Take-your-mind-off-it Monday.

Some of my favorite things 
are favorites for no particular reason.  
One of those things is this sampler:

I've had it for years -- picked it up at an antique store somewhere along the way.  It has no date, no name, no clues whatsoever as to its maker.  I don't know whether or not it came from a kit, but I assume it did.  The frame is in atrocious shape and was dime-store quality to begin with, and yet it suits it somehow and so it has endured.

I've always had a soft spot for samplers.  Much of my own work, with its rows of decorative borders, repetitive images and wise or quirky mottoes definitely owes more than a nod to the conventions of sampler-making, especially when taken in the context of the greater domestic needlework tradition to which I trace my lineage. So I suppose that's reason enough to explain my connection to this one.
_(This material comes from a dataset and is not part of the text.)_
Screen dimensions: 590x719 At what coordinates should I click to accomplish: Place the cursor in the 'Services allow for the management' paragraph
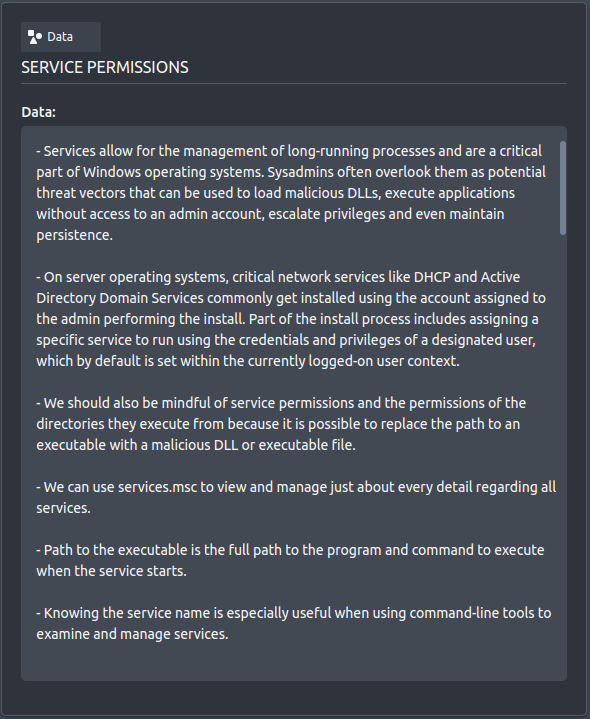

We've recently been juggling some art around in the house,

the latest arrival, happy in its new home

trying to find new or better homes for things and incorporate a few new ones.  It's nice to mix things up now and then just to encourage our eyes to notice them.  After several years, even the most beautiful and inspiring art becomes invisible when viewed as part of the daily wallpaper.  I toyed briefly with the idea of moving the sampler or getting rid of it altogether, but I found I just can't do it.  And so it survives another round.

I was thinking about samplers to begin with . . .
because of some extraordinary work I came across the other day while wasting time on the internet.

Nothing is more appealing to me than traditional work that leaps the time chasm and finds a foothold in the present!

 Michael Dinges, from Hand/Eye magazine

Michael Dinges' work is technically described as scrimshaw, a fascinating historical art in its own right.  (I suppose that traditional scrimshaw could have been considered "samplers for sailors," and I thank the artist for connecting those dots for me!)  Rather than ivory, Dinges works his magic on ubitquitous plastic. And although he transforms all kinds of society's plastic discards, the specific article I came across was about his "Dead Laptop Series."  

Please visit the artist's 
website to view the collection here!


In the article, Dinges explains his sampler connection in this way:

Beyond tattoos and scrimshaw, it’s important to say that my “Dead Laptop Series” was formally inspired by 19th-century American schoolgirl needlepoint samplers. Images here often included the alphabet, botanicals, and simple moral verse meant to inspire virtue.  Samplers almost look like laptops in size and they sort of represent the keyboard by way of the alphabet. I love the moral verses on them, and how their “knowledge” gets codified and transmitted in an intimate way. I make up my own simple poems to engrave, which are intentionally not meant to be great poetry but simply posit moral questions."

So very cool! And something to take your mind off a hum-drum Monday (assuming you're having one, since I certainly am.)  

Sometimes it helps me stumble through the laundry with a smile when I remember that someone, somewhere is doing something that is so much... more... interesting. 




luanne said...

So how did you happen to find this guy? (Your internet time-wasters are obviously superior to mine.)The Dead Laptops are amazingly creative, LOVE them! His other work is pretty great too. So cool when people put a fresh twist on something as traditional as scrimshaw, and to think samplers inspired the DLs... my mind is truly & duly boggled.

Hope you're feeling much better this week!

Amelia Poll said...

I'm not having a hum-drum Monday. I just had a fantastic one, in fact.... Spent at Disney World. I know, you're jealous. But that's not why I stopped by.

You should also remember, when sludging through the laundry on a Monday, that everyone, at some point has a Monday. We all have the same chores to do, and very few of us have enough money to pay someone else to take care of the mundane. So, while someone, somewhere may be doing something better than you, when you are making your art, chances are that someone, somewhere is having a "Monday" :)

susan m hinckley said...

thanks, you two!

LuAnne -- I thought the sampler connection was very cool too. Glad you like them. And duly & truly boggled may be my new favorite phrase.

Amelia -- Disney World, huh? Exactly the kind of awesome thing I knew someone, somewhere was doing...Hope you're having a great time! And please blow a kiss to Steven Tyler on the Rock-n-Roller Coaster for me!

Leenie said...

The "dead laptop" art truly IS boggleing. I really like the "Earth, Water,Fire, Wind, Sky" wrapped around that Macintosh Apple.

I have a love/hate relationship with needlework samplers. I was given a cross stitch sampler to work on when I was about ten. Hated it. There were too many trees to climb and ditches to swim in.

Even now needlework is not my favorite way to spend time. But I very much love and admire samplers like the one you have framed and also the amazing stitchery you create.

The cowboy art looks right at home on your wall.

Allie said...

What a fun post! And I love your little drawing at the end of it. Love the sampler connection!